The current collapse of FTX and other falling dominoes in the industry, has led to a lot of soul searching among cryptocurrency promoters. Predictably, we are hearing calls for the industry to “go back to its roots” and be reborn in a purer form. The vision is to go back in time to the days when cryptocurrencies were the preserve of a small group of enthusiasts rather than something marketed as a traditional financial product. In this view, it would be more like a niche hobby among a small minority of followers, rather than entering our living rooms through television advertising in an attempt to attract retail investors.

This pure form of cryptocurrency, which imagines getting rid of centralized intermediaries, would only have a very small footprint. But cryptocurrencies would not have grown to their current size without these entities funneling funds into the industry. Rather than opposing each other, centralized intermediaries and cryptocurrencies feed off each other. For this reason, any policy intervention now undertaken to mitigate the impact of cryptocurrencies will need to take into account this mutual dependency, as well as the role stablecoins play as a gateway from the conventional financial system.

Some say “let cryptocurrencies burn,” but the idea that it will disappear on its own might be wishful thinking. When financial conditions change, even a very small sector that is the preserve of purists could still provide the fuel for the new entry of centralized intermediaries.
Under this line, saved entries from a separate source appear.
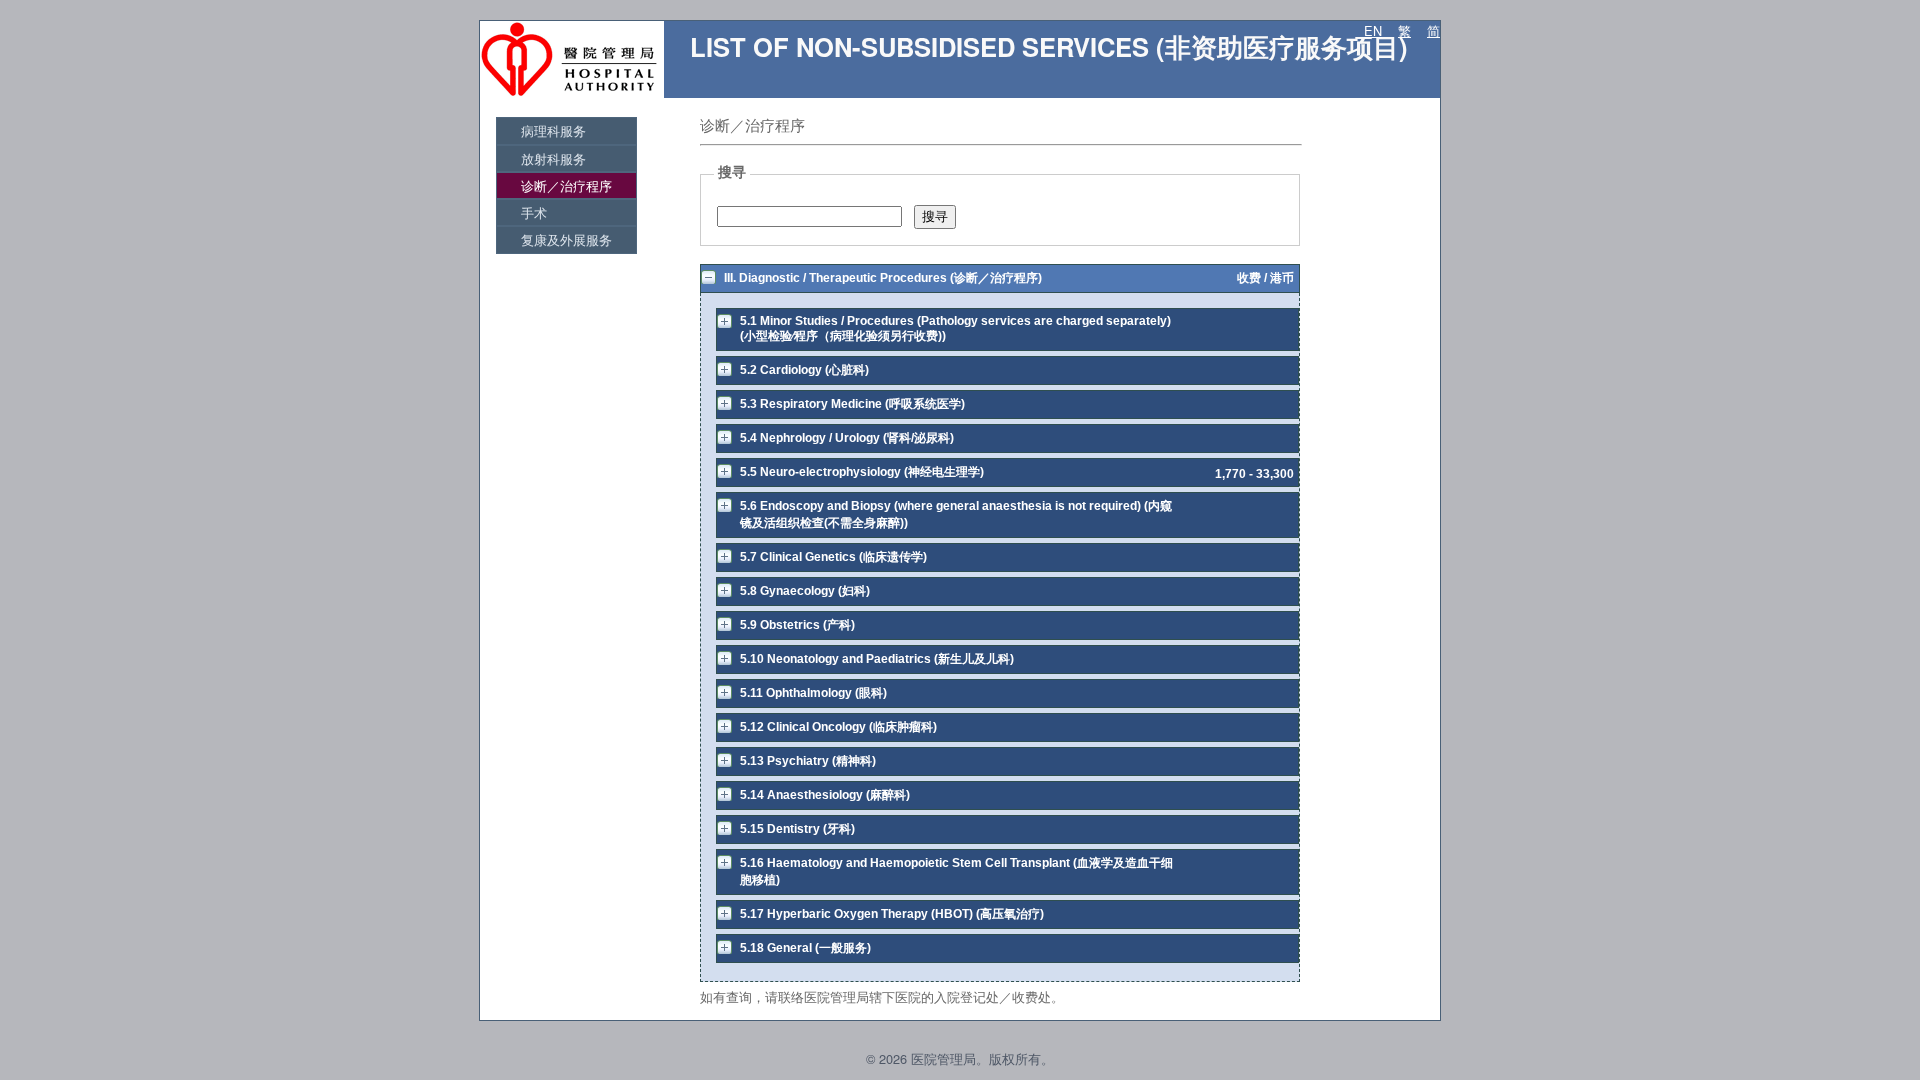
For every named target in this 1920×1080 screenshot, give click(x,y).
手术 (534, 212)
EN (1373, 30)
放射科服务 (553, 158)
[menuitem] (566, 130)
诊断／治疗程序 (566, 185)
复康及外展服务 (566, 239)
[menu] (566, 185)
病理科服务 (553, 130)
Any intervention would have to overcome a key challenge: if politics allows cryptocurrencies to intertwine with the traditional financial system, it will introduce something that has hitherto been avoided. In particular, if stablecoins are brought into the regulatory perimeter, their role as an entry point to the rest of the crypto ecosystem will need to be addressed. Politics should prevent them from becoming the “cuckoo in the nest”. The new standards issued by the Basel Committee on Banking Supervision on cryptocurrency banking sector activities are a significant step in the right direction.

More broadly, the approach to regulation will need to distinguish the underlying economic function of cryptocurrencies from what it appears on the surface. Even during the worst excesses of the subprime mortgage boom, the chain of leverage eventually led to real-world activity, obviously buying a house with the money. Cryptocurrencies, on the other hand, are largely self-referential; its activities involve trading other types of cryptocurrencies and have little reference to tangible economic activity.
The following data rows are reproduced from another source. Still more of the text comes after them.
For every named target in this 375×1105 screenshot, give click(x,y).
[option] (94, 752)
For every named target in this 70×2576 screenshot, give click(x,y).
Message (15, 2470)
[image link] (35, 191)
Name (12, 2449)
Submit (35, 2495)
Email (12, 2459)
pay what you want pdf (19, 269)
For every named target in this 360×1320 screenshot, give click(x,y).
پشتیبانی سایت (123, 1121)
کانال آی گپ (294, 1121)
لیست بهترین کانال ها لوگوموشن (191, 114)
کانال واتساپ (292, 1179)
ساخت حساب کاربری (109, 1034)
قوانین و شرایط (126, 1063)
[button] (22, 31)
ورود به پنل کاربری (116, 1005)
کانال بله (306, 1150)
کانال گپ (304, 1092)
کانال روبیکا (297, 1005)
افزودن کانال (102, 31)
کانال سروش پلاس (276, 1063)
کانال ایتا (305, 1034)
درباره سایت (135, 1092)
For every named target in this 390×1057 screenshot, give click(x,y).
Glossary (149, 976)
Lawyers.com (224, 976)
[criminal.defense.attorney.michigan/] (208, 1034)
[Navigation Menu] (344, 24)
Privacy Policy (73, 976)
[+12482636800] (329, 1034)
Ultimately, any public policy response must begin with a realistic assessment of the economic value that derives from blockchain technology. Blockchain’s returns have been remarkably poor considering the early hype. One after another, projects that explored its potential benefits came up empty handed.

A more promising approach is through central bank digital currencies that operate within the larger digital monetary system. This is an approach that builds on the faith inherent in central bank money and could serve the public interest in a future monetary system. The benefits of the technology go to real-world economic activities rather than just other types of cryptocurrencies. The economic benefits of decentralization should also be examined more effectively. We are now seeing what happens when an industry simply relies on an article of faith.